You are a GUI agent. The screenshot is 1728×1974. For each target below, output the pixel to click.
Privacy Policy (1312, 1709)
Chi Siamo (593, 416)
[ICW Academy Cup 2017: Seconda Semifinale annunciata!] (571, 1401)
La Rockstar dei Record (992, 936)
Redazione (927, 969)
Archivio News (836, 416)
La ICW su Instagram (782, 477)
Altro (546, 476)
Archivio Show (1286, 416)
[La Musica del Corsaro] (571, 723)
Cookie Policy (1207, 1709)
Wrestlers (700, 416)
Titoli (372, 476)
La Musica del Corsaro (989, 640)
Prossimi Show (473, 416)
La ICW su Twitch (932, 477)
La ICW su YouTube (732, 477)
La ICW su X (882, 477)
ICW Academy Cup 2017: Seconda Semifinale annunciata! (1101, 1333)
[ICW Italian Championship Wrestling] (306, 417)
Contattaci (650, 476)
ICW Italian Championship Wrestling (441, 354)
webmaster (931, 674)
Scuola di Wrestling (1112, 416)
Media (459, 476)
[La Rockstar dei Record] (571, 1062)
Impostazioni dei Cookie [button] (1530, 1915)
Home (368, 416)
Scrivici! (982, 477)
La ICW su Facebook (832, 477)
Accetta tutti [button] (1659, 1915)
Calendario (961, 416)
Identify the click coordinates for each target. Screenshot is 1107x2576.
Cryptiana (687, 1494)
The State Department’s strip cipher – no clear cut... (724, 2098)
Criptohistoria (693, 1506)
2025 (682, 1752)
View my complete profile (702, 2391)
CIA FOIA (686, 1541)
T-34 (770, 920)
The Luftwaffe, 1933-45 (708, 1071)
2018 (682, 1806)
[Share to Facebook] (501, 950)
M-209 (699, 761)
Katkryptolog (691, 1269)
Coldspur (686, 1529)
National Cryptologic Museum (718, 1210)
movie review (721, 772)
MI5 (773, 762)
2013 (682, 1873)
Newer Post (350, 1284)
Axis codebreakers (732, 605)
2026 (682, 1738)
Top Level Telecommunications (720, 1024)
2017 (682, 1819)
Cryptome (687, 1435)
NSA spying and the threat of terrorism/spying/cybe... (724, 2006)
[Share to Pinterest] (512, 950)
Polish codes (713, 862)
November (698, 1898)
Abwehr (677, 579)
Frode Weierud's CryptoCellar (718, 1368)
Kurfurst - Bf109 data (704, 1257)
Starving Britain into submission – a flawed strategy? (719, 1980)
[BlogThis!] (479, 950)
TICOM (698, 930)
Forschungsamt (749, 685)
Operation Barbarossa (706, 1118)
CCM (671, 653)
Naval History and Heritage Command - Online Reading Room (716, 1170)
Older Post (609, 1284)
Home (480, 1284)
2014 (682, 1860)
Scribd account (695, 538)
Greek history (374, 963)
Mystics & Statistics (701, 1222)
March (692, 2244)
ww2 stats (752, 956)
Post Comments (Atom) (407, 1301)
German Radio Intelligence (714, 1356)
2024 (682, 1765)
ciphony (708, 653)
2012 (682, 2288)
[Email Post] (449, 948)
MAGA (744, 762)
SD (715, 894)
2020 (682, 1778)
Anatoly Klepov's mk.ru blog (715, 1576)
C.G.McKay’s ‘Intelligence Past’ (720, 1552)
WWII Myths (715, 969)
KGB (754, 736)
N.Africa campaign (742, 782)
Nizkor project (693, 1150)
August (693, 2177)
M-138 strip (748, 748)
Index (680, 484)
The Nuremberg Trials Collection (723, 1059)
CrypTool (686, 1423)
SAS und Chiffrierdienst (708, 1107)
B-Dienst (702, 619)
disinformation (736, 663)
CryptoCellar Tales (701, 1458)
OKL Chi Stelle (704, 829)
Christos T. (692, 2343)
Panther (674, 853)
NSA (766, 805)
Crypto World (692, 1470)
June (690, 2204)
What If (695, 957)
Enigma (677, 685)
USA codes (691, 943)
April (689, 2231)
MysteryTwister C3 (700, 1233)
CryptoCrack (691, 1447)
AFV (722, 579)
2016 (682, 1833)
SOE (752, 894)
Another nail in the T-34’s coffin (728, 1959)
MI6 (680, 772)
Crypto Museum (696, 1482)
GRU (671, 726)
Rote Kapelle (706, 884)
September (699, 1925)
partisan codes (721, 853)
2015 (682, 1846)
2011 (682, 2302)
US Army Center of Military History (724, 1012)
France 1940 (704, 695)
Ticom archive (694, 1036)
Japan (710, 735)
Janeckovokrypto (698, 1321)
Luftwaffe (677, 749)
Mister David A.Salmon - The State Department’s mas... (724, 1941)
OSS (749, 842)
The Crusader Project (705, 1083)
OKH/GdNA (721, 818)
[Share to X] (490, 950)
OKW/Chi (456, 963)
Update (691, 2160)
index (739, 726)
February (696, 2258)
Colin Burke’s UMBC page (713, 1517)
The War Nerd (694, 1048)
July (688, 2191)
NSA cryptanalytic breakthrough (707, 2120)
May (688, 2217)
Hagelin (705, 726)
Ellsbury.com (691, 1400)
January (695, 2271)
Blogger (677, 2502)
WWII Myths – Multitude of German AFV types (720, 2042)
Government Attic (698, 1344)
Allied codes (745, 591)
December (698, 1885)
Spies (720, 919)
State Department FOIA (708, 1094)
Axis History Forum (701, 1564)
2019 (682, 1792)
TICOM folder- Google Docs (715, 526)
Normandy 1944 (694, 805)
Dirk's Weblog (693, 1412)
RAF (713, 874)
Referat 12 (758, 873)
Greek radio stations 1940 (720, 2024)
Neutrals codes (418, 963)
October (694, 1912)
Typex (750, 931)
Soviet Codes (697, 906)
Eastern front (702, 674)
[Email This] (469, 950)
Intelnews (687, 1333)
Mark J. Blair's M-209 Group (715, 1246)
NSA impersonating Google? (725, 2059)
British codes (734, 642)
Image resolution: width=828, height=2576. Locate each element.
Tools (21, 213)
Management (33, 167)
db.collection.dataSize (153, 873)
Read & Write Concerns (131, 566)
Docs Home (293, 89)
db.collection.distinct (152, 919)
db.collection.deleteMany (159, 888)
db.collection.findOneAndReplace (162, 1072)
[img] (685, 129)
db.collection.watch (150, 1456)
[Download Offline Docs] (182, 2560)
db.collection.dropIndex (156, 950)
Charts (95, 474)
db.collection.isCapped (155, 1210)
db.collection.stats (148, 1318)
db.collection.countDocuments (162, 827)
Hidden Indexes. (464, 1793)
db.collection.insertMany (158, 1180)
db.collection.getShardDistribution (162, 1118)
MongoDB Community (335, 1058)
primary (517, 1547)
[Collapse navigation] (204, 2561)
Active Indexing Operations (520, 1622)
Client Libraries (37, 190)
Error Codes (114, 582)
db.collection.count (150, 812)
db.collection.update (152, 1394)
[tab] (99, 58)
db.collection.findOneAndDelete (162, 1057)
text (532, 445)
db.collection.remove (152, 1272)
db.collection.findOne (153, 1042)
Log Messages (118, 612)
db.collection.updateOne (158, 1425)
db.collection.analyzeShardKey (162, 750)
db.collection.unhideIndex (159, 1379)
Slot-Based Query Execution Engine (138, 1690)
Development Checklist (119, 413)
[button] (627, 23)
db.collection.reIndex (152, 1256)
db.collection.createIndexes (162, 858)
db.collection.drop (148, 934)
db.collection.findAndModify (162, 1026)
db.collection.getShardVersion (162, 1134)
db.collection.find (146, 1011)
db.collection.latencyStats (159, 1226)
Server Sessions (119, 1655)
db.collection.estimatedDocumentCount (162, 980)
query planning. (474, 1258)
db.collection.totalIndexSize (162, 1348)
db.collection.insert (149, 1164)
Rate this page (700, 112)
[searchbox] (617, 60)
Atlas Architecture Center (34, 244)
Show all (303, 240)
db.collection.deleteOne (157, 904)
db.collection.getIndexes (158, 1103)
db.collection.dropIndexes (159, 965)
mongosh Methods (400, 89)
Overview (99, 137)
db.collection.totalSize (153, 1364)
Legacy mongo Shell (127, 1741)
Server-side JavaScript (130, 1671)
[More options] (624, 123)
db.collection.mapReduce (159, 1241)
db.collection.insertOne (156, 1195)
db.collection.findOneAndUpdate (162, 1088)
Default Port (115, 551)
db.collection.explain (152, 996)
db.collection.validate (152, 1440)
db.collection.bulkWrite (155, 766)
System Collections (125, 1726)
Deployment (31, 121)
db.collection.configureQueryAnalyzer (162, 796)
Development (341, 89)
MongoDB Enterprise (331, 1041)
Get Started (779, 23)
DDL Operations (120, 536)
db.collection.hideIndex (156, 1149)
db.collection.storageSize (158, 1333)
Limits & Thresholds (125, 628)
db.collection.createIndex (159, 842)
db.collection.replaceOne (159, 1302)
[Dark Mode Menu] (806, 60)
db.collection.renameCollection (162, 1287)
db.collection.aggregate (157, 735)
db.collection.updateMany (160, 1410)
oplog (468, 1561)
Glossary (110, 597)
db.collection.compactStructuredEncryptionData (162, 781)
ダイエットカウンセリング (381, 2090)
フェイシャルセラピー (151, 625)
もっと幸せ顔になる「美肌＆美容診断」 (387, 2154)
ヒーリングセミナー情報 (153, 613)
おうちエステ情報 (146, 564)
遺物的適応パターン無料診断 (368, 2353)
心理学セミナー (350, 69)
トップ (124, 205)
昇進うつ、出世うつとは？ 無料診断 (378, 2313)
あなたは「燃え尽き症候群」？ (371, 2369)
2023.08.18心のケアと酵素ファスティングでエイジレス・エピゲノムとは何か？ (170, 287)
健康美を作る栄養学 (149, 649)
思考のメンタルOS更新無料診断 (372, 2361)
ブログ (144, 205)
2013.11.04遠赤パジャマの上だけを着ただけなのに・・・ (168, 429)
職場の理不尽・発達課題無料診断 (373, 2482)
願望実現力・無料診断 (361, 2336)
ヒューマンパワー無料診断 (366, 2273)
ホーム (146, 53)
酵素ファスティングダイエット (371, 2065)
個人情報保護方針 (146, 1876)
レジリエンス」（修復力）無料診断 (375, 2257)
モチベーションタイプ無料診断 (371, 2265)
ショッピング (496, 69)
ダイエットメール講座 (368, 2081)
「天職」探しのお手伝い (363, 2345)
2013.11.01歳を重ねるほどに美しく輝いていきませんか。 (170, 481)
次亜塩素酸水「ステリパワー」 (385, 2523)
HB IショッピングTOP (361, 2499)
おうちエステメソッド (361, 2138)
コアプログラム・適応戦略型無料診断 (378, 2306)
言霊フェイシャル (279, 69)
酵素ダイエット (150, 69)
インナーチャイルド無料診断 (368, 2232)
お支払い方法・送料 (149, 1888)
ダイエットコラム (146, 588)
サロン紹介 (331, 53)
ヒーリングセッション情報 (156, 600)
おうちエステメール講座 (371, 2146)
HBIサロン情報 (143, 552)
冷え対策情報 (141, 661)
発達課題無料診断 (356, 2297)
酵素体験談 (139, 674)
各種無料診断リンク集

**What the exercise asks**
What needs duplicating is the run of lines from the one containing "System Collections (125, 1726)" through the last line of the entries above, exact and complete.

**Final answer**
System Collections (125, 1726)
Deployment (31, 121)
db.collection.configureQueryAnalyzer (162, 796)
Development (341, 89)
MongoDB Enterprise (331, 1041)
Get Started (779, 23)
DDL Operations (120, 536)
db.collection.hideIndex (156, 1149)
db.collection.storageSize (158, 1333)
Limits & Thresholds (125, 628)
db.collection.createIndex (159, 842)
db.collection.replaceOne (159, 1302)
[Dark Mode Menu] (806, 60)
db.collection.renameCollection (162, 1287)
db.collection.aggregate (157, 735)
db.collection.updateMany (160, 1410)
oplog (468, 1561)
Glossary (110, 597)
db.collection.compactStructuredEncryptionData (162, 781)
ダイエットカウンセリング (381, 2090)
フェイシャルセラピー (151, 625)
もっと幸せ顔になる「美肌＆美容診断」 (387, 2154)
ヒーリングセミナー情報 (153, 613)
おうちエステ情報 (146, 564)
遺物的適応パターン無料診断 (368, 2353)
心理学セミナー (350, 69)
トップ (124, 205)
昇進うつ、出世うつとは？ 無料診断 (378, 2313)
あなたは「燃え尽き症候群」？ (371, 2369)
2023.08.18心のケアと酵素ファスティングでエイジレス・エピゲノムとは何か？ (170, 287)
健康美を作る栄養学 (149, 649)
思考のメンタルOS更新無料診断 (372, 2361)
ブログ (144, 205)
2013.11.04遠赤パジャマの上だけを着ただけなのに・・・ (168, 429)
職場の理不尽・発達課題無料診断 (373, 2482)
願望実現力・無料診断 (361, 2336)
ヒューマンパワー無料診断 (366, 2273)
ホーム (146, 53)
酵素ファスティングダイエット (371, 2065)
個人情報保護方針 (146, 1876)
レジリエンス」（修復力）無料診断 (375, 2257)
モチベーションタイプ無料診断 (371, 2265)
ショッピング (496, 69)
ダイエットメール講座 (368, 2081)
「天職」探しのお手伝い (363, 2345)
2013.11.01歳を重ねるほどに美しく輝いていきませんか。 (170, 481)
次亜塩素酸水「ステリパワー」 (385, 2523)
HB IショッピングTOP (361, 2499)
おうちエステメソッド (361, 2138)
コアプログラム・適応戦略型無料診断 (378, 2306)
言霊フェイシャル (279, 69)
酵素ダイエット (150, 69)
インナーチャイルド無料診断 (368, 2232)
お支払い方法・送料 (149, 1888)
ダイエットコラム (146, 588)
サロン紹介 (331, 53)
ヒーリングセッション情報 (156, 600)
おうちエステメール講座 (371, 2146)
HBIサロン情報 (143, 552)
冷え対策情報 (141, 661)
発達課題無料診断 (356, 2297)
酵素体験談 (139, 674)
各種無料診断リンク集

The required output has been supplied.